══ Supplied data

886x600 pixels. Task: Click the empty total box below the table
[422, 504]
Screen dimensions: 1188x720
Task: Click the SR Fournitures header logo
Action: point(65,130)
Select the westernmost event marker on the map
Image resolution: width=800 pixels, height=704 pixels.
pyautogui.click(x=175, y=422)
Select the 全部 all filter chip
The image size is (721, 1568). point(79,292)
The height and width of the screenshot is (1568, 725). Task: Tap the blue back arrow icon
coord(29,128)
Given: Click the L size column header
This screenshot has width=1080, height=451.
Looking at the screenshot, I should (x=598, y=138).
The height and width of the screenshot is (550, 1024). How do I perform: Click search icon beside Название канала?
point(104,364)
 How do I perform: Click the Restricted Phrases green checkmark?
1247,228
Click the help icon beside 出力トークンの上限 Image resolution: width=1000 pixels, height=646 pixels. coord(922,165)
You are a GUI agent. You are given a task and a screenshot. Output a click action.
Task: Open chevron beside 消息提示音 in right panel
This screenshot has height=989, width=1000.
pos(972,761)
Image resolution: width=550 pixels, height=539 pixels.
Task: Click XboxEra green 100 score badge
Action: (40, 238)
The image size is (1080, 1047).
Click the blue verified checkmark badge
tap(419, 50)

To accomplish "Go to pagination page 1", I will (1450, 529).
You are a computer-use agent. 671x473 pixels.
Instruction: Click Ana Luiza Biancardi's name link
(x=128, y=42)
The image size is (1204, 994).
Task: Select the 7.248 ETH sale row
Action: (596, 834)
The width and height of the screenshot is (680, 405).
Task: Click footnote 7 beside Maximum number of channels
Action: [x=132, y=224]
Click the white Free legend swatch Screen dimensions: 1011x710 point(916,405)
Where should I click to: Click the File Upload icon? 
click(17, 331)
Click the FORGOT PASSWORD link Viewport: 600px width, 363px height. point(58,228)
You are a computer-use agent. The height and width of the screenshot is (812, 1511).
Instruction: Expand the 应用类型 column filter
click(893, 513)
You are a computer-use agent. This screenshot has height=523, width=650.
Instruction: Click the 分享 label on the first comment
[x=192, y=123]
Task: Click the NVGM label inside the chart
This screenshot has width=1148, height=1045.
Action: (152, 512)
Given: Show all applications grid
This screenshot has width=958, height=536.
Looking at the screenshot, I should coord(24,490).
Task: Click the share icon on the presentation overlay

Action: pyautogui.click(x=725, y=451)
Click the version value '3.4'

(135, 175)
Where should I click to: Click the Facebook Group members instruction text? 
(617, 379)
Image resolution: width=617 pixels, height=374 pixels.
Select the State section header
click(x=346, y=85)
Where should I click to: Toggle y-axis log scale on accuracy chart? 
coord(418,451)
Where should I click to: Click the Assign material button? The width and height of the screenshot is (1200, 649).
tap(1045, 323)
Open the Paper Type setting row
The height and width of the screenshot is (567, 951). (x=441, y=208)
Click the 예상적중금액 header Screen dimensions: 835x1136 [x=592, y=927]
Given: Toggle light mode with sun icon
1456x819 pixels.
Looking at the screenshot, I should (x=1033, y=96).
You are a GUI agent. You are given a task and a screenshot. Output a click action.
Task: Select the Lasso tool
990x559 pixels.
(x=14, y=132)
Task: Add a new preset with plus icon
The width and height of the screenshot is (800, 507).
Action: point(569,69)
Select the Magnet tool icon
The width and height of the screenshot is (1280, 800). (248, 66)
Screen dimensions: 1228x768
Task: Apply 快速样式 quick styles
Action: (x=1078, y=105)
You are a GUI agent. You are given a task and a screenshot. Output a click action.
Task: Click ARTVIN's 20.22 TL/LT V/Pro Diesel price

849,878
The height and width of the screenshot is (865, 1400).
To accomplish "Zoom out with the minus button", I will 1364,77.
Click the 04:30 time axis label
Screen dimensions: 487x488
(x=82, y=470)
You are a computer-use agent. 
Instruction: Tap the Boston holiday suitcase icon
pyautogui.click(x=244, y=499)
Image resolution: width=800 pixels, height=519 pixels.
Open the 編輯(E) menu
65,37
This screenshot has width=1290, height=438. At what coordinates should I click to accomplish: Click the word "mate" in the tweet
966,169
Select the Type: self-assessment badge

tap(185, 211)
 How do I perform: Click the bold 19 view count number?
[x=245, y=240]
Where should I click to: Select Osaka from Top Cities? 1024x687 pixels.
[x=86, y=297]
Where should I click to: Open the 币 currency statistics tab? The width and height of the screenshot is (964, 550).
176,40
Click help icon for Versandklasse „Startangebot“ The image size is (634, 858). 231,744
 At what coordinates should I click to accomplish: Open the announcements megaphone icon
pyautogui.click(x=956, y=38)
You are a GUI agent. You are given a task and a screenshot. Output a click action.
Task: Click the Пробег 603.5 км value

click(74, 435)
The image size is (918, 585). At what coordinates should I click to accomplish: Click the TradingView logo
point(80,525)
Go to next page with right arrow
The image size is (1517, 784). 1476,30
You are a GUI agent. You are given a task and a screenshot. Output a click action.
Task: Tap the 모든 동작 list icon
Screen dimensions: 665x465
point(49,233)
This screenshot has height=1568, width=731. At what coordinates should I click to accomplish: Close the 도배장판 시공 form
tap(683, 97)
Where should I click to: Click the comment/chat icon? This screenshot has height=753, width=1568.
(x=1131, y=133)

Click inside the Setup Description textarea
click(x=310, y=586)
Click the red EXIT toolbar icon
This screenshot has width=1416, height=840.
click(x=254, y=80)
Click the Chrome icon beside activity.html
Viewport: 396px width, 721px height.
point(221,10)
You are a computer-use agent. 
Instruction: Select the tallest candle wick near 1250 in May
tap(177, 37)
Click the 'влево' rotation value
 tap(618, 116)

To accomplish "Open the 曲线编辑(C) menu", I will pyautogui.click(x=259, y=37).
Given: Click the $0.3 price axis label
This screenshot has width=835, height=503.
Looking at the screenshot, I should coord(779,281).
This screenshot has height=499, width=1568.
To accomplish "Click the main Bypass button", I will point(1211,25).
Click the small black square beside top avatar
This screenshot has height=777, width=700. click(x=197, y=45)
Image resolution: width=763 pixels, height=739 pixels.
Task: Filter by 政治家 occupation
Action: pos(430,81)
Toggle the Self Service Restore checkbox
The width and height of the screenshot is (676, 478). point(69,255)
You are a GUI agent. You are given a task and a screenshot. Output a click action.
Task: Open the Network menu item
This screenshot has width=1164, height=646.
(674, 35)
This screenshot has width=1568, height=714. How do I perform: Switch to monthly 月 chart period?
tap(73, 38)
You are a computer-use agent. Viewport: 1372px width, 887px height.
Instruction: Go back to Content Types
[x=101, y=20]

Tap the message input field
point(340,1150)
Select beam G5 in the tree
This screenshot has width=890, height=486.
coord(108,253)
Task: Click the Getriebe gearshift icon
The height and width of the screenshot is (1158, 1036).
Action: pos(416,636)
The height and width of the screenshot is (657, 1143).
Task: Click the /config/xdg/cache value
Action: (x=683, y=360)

════

__Task statement__
Output all of the data exactly.

__Exercise output__
886x600 pixels. Task: Click the empty total box below the table
[422, 504]
Screen dimensions: 1188x720
Task: Click the SR Fournitures header logo
Action: point(65,130)
Select the westernmost event marker on the map
Image resolution: width=800 pixels, height=704 pixels.
pyautogui.click(x=175, y=422)
Select the 全部 all filter chip
The image size is (721, 1568). point(79,292)
The height and width of the screenshot is (1568, 725). Task: Tap the blue back arrow icon
coord(29,128)
Given: Click the L size column header
This screenshot has width=1080, height=451.
Looking at the screenshot, I should (x=598, y=138).
The height and width of the screenshot is (550, 1024). How do I perform: Click search icon beside Название канала?
point(104,364)
 How do I perform: Click the Restricted Phrases green checkmark?
1247,228
Click the help icon beside 出力トークンの上限 Image resolution: width=1000 pixels, height=646 pixels. coord(922,165)
You are a GUI agent. You are given a task and a screenshot. Output a click action.
Task: Open chevron beside 消息提示音 in right panel
This screenshot has height=989, width=1000.
pos(972,761)
Image resolution: width=550 pixels, height=539 pixels.
Task: Click XboxEra green 100 score badge
Action: (40, 238)
The image size is (1080, 1047).
Click the blue verified checkmark badge
tap(419, 50)

To accomplish "Go to pagination page 1", I will (1450, 529).
You are a computer-use agent. 671x473 pixels.
Instruction: Click Ana Luiza Biancardi's name link
(x=128, y=42)
The image size is (1204, 994).
Task: Select the 7.248 ETH sale row
Action: (596, 834)
The width and height of the screenshot is (680, 405).
Task: Click footnote 7 beside Maximum number of channels
Action: [x=132, y=224]
Click the white Free legend swatch Screen dimensions: 1011x710 point(916,405)
Where should I click to: Click the File Upload icon? 
click(17, 331)
Click the FORGOT PASSWORD link Viewport: 600px width, 363px height. point(58,228)
You are a computer-use agent. The height and width of the screenshot is (812, 1511).
Instruction: Expand the 应用类型 column filter
click(893, 513)
You are a computer-use agent. This screenshot has height=523, width=650.
Instruction: Click the 分享 label on the first comment
[x=192, y=123]
Task: Click the NVGM label inside the chart
This screenshot has width=1148, height=1045.
Action: (152, 512)
Given: Show all applications grid
This screenshot has width=958, height=536.
Looking at the screenshot, I should coord(24,490).
Task: Click the share icon on the presentation overlay

Action: pyautogui.click(x=725, y=451)
Click the version value '3.4'

(135, 175)
Where should I click to: Click the Facebook Group members instruction text? 
(617, 379)
Image resolution: width=617 pixels, height=374 pixels.
Select the State section header
click(x=346, y=85)
Where should I click to: Toggle y-axis log scale on accuracy chart? 
coord(418,451)
Where should I click to: Click the Assign material button? The width and height of the screenshot is (1200, 649).
tap(1045, 323)
Open the Paper Type setting row
The height and width of the screenshot is (567, 951). (x=441, y=208)
Click the 예상적중금액 header Screen dimensions: 835x1136 [x=592, y=927]
Given: Toggle light mode with sun icon
1456x819 pixels.
Looking at the screenshot, I should (x=1033, y=96).
You are a GUI agent. You are given a task and a screenshot. Output a click action.
Task: Select the Lasso tool
990x559 pixels.
(x=14, y=132)
Task: Add a new preset with plus icon
The width and height of the screenshot is (800, 507).
Action: point(569,69)
Select the Magnet tool icon
The width and height of the screenshot is (1280, 800). (248, 66)
Screen dimensions: 1228x768
Task: Apply 快速样式 quick styles
Action: (x=1078, y=105)
You are a GUI agent. You are given a task and a screenshot. Output a click action.
Task: Click ARTVIN's 20.22 TL/LT V/Pro Diesel price

849,878
The height and width of the screenshot is (865, 1400).
To accomplish "Zoom out with the minus button", I will 1364,77.
Click the 04:30 time axis label
Screen dimensions: 487x488
(x=82, y=470)
You are a computer-use agent. 
Instruction: Tap the Boston holiday suitcase icon
pyautogui.click(x=244, y=499)
Image resolution: width=800 pixels, height=519 pixels.
Open the 編輯(E) menu
65,37
This screenshot has width=1290, height=438. At what coordinates should I click to accomplish: Click the word "mate" in the tweet
966,169
Select the Type: self-assessment badge

tap(185, 211)
 How do I perform: Click the bold 19 view count number?
[x=245, y=240]
Where should I click to: Select Osaka from Top Cities? 1024x687 pixels.
[x=86, y=297]
Where should I click to: Open the 币 currency statistics tab? The width and height of the screenshot is (964, 550).
176,40
Click help icon for Versandklasse „Startangebot“ The image size is (634, 858). 231,744
 At what coordinates should I click to accomplish: Open the announcements megaphone icon
pyautogui.click(x=956, y=38)
You are a GUI agent. You are given a task and a screenshot. Output a click action.
Task: Click the Пробег 603.5 км value

click(74, 435)
The image size is (918, 585). At what coordinates should I click to accomplish: Click the TradingView logo
point(80,525)
Go to next page with right arrow
The image size is (1517, 784). 1476,30
You are a GUI agent. You are given a task and a screenshot. Output a click action.
Task: Tap the 모든 동작 list icon
Screen dimensions: 665x465
point(49,233)
This screenshot has height=1568, width=731. At what coordinates should I click to accomplish: Close the 도배장판 시공 form
tap(683, 97)
Where should I click to: Click the comment/chat icon? This screenshot has height=753, width=1568.
(x=1131, y=133)

Click inside the Setup Description textarea
click(x=310, y=586)
Click the red EXIT toolbar icon
This screenshot has width=1416, height=840.
click(x=254, y=80)
Click the Chrome icon beside activity.html
Viewport: 396px width, 721px height.
point(221,10)
You are a computer-use agent. 
Instruction: Select the tallest candle wick near 1250 in May
tap(177, 37)
Click the 'влево' rotation value
 tap(618, 116)

To accomplish "Open the 曲线编辑(C) menu", I will pyautogui.click(x=259, y=37).
Given: Click the $0.3 price axis label
This screenshot has width=835, height=503.
Looking at the screenshot, I should coord(779,281).
This screenshot has height=499, width=1568.
To accomplish "Click the main Bypass button", I will point(1211,25).
Click the small black square beside top avatar
This screenshot has height=777, width=700. click(x=197, y=45)
Image resolution: width=763 pixels, height=739 pixels.
Task: Filter by 政治家 occupation
Action: pos(430,81)
Toggle the Self Service Restore checkbox
The width and height of the screenshot is (676, 478). point(69,255)
You are a GUI agent. You are given a task and a screenshot. Output a click action.
Task: Open the Network menu item
This screenshot has width=1164, height=646.
(674, 35)
This screenshot has width=1568, height=714. How do I perform: Switch to monthly 月 chart period?
tap(73, 38)
You are a computer-use agent. Viewport: 1372px width, 887px height.
Instruction: Go back to Content Types
[x=101, y=20]

Tap the message input field
point(340,1150)
Select beam G5 in the tree
This screenshot has width=890, height=486.
coord(108,253)
Task: Click the Getriebe gearshift icon
The height and width of the screenshot is (1158, 1036).
Action: pos(416,636)
The height and width of the screenshot is (657, 1143).
Task: Click the /config/xdg/cache value
Action: (x=683, y=360)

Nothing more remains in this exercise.